__TASK ITEM__
Begin at the line containing "Task: Select the Arginine (min) row label" in the entries below and end at the line containing "Viewport: 1186px width, 925px height."; transcribe that range exactly and nothing outside it.

__ENTRIES PROVIDED__
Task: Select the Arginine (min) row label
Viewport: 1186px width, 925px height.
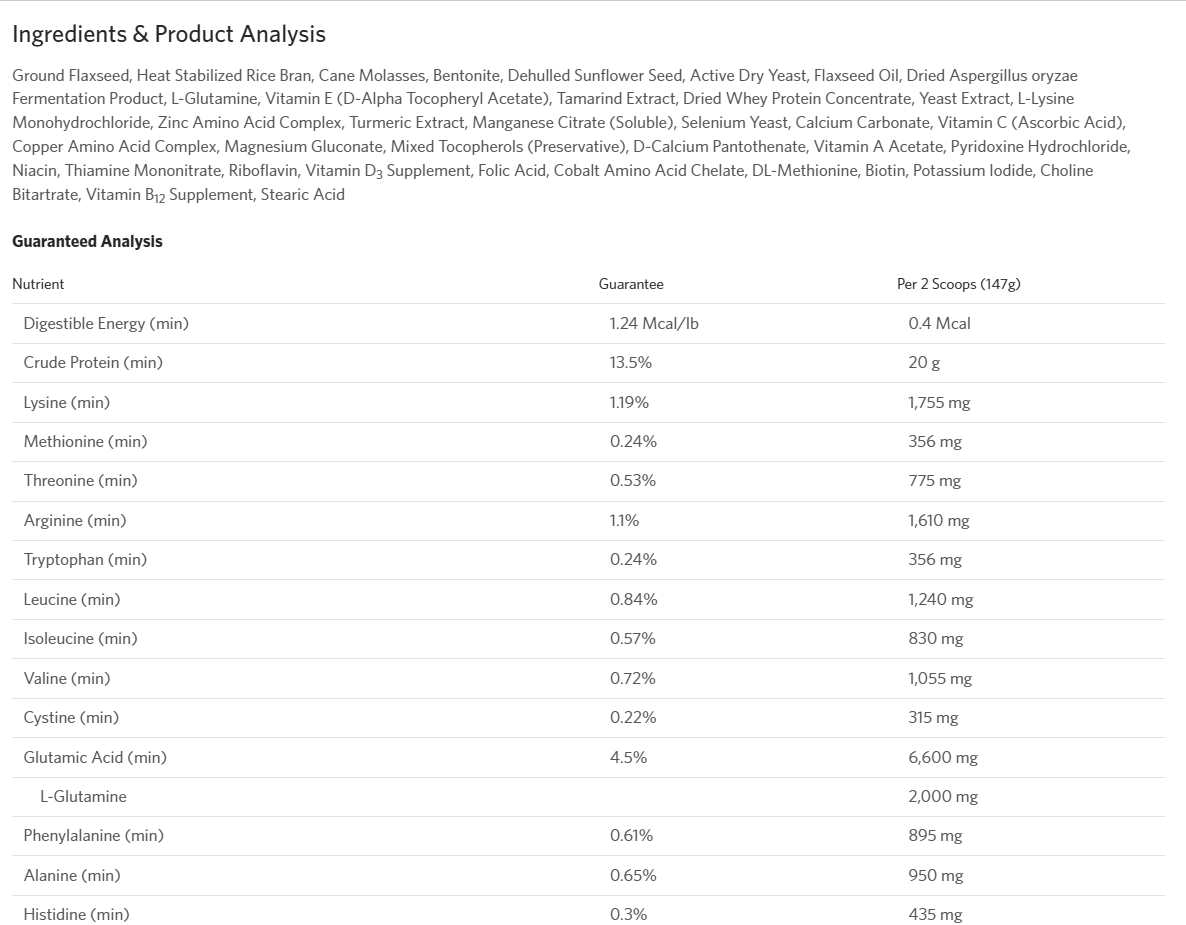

--

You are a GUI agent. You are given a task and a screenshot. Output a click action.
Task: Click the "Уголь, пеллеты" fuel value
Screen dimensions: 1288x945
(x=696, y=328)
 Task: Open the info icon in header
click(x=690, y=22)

__SOLUTION TO THIS TASK__
Task: Select the Arginine (min) row label
Viewport: 1186px width, 925px height.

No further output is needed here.